Where to Begin
My husband hasn’t read any of my books. He would have if I’d let him. But it has taken me years to cultivate that one little thing that makes all the difference: confidence. I didn’t want him to think I had no talent, or that all the time I spent writing was a waste.
If I could go back and tell myself one thing, it would be this: Just because you fear your writing isn’t good, doesn’t mean it’s bad. Write anyway.
Here’s how I began:
I tried to write a story based on Scout from To Kill A Mockingbird. It was terrible. I decided to never try again. Then, a teacher told me I was a good writer.
I tried again.
I attempted to write a romance. It was embarrassing. I told myself I’d never write again. Then, I made a speech at my little brother’s funeral and the pastor asked me if I was a writer.
I wrote again.
I needed to know if I had it in me to write a whole book, and told myself that even if it was terrible, at least I would know that I could do it. I wrote when time and children allowed, oftentimes having to go back and reread my own story to remember the details.
I wrote the book.
It wasn’t enough.
Once the book was written, I wanted it to be good. I joined writing clubs, took online classes, and shared my books with other writers—I critiqued their work and they critiqued mine. I hired a writing coach. In my spare time, I read books on writing, I read books in the genre I enjoyed, and I obsessively learned the craft of writing. You must learn point of view, tense, character development, and so much more. If you think you don’t have time to obsessively learn something, let me add a caveat: I learned when I had the time. I was raising children. Months would go by when I didn’t have the time or energy to do anything for myself. But the desire remained. I subscribed to Writer’s Digest magazine and it would often take me until the next issue to get through it. I learned in fits and spurts. I wasn’t waking up at 5am and writing every day. I was doing what I could within the parameters of my responsibilities and emotional bandwidth. I simply kept at it.

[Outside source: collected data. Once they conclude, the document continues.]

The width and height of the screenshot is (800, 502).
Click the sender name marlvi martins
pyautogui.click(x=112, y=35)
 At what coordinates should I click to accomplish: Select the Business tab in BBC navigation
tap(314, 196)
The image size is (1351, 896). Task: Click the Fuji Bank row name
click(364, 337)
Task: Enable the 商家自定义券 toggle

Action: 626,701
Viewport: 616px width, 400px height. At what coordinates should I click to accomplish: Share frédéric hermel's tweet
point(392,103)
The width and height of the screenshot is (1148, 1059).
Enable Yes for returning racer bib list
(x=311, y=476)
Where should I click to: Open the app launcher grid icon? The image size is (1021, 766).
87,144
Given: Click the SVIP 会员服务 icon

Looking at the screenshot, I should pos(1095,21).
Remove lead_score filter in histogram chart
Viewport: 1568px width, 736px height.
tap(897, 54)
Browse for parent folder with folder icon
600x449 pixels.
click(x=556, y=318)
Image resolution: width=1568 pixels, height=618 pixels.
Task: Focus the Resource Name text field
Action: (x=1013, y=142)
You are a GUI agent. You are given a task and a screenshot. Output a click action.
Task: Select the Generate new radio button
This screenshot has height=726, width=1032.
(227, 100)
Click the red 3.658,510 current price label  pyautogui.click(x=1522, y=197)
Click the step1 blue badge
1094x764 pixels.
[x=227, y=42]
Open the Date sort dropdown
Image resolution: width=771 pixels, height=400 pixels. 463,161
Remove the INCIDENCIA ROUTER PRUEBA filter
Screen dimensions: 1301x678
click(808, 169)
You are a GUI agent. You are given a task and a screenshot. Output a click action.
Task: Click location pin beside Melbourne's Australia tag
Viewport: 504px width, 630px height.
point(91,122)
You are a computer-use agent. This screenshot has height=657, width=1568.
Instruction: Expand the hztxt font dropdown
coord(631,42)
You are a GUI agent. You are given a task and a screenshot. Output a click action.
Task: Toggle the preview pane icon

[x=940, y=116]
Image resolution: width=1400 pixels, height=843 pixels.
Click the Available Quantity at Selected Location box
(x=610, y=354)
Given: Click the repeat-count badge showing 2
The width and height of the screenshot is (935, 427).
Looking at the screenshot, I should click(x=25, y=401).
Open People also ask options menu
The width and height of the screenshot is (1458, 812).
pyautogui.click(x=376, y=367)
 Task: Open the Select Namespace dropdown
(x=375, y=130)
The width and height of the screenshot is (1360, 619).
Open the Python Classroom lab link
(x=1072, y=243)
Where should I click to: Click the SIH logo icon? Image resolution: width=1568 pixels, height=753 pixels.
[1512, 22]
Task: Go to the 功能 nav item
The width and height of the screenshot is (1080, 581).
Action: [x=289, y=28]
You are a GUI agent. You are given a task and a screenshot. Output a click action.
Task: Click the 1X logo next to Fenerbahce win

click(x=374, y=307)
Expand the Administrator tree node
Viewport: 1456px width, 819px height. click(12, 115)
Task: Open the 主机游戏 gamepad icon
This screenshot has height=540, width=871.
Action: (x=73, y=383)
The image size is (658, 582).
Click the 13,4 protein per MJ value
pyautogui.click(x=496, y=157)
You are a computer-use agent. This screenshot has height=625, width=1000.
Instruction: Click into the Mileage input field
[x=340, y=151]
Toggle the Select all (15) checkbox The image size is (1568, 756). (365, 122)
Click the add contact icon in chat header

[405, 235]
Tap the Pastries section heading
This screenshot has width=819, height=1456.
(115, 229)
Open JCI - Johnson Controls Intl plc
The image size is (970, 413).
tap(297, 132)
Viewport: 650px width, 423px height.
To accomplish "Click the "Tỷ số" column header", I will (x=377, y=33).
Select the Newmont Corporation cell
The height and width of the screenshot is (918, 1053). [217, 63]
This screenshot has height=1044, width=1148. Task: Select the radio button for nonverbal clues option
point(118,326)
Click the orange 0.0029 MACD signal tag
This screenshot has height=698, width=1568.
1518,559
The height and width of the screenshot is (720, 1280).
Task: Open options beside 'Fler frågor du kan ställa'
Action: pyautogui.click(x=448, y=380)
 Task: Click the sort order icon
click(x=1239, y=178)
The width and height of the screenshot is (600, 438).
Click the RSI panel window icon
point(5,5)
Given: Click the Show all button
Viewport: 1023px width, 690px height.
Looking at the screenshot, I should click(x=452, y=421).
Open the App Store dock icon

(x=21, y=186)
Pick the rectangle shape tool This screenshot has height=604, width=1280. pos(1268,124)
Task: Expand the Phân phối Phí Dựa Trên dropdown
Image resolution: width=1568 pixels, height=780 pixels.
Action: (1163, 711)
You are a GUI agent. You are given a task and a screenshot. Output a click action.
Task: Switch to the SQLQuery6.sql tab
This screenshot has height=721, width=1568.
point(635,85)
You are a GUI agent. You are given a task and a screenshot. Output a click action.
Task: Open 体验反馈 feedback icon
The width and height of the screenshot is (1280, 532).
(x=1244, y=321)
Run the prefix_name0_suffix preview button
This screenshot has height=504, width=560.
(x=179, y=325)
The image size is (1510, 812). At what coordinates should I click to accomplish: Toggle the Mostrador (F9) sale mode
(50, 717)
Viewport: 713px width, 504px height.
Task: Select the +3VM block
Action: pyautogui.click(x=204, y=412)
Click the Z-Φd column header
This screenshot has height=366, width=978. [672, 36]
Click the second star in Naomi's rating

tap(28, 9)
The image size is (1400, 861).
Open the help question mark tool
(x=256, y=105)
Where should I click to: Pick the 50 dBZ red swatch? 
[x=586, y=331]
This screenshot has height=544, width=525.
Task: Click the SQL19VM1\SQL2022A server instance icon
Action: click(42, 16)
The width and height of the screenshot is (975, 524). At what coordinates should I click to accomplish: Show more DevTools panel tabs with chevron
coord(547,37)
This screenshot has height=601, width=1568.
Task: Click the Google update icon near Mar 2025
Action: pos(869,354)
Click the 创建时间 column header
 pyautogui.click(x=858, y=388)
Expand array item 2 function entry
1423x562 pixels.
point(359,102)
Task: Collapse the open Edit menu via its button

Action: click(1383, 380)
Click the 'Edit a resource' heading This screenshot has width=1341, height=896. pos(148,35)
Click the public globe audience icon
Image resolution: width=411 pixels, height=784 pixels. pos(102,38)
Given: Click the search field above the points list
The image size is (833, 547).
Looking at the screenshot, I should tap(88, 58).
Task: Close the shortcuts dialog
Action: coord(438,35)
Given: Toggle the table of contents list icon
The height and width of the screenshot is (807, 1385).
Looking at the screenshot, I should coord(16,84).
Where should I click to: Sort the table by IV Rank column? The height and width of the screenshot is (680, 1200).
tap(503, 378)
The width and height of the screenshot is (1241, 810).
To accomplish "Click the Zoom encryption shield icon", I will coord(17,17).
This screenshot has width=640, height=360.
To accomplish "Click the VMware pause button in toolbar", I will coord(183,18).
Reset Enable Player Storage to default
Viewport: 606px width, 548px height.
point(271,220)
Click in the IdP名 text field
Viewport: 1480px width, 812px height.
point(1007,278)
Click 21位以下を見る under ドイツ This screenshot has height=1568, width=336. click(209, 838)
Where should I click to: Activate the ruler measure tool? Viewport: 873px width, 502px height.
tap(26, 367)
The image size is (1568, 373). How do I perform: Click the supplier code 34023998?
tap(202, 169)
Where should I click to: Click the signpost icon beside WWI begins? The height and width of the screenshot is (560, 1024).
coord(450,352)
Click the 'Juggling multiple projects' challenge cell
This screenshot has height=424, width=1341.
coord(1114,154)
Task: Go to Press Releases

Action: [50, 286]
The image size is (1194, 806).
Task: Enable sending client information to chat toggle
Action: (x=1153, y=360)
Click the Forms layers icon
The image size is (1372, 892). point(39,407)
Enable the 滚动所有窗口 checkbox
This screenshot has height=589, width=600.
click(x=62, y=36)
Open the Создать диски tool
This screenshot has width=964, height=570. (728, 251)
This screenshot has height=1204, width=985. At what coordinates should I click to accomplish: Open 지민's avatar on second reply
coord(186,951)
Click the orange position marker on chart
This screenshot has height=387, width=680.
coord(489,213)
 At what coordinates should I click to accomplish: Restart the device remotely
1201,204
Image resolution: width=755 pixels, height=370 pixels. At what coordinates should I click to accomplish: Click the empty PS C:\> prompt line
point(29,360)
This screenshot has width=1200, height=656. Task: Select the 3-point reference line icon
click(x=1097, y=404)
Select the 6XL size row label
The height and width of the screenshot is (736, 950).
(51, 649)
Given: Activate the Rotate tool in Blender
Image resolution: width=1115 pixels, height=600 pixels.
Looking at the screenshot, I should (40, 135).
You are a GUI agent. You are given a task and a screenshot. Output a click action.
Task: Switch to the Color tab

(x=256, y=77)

Finally, the book was good.
That still wasn’t enough.
Now I had a good book, but sending the manuscript to friends and family via email or printed out and tied together with ribbons wasn’t fulfilling. I needed to know if I could actually get published.
I sent hundreds of query letters to literary agents, and received hundreds of rejections. I attended conferences and pitched agents in person. I got a few requests for the entire manuscript, and ultimately, more rejections. I learned that there are many reasons for an agent to pass, and it isn’t always the quality of your work. First, their list might be full. Second, they may have a book like yours already. Third, they may have a standard “the book must make me cry twice” rule, or some such thing. Fourth, there are as many reasons for passing on a book as there are reasons to refuse a second date with that guy who is really great, just not your type. Most often, the agent never even looks at the manuscript.
So, how did I find my publisher? A friend. I’ve been letting friends read my books for years. This particular friend had a high school buddy who began a small traditional publishing house years ago. This friend of a friend had her editors read my manuscript and made me an offer. A three-book offer!
We’ve all heard the saying that it’s about who you know, and that has been proven true in this case. But it’s also true that perseverance pays off. I’ve been working at this for more than 13 years, and am just now seeing some success.
So, where to begin? Start writing. And, then? Get feedback, share your work, and never, ever give up.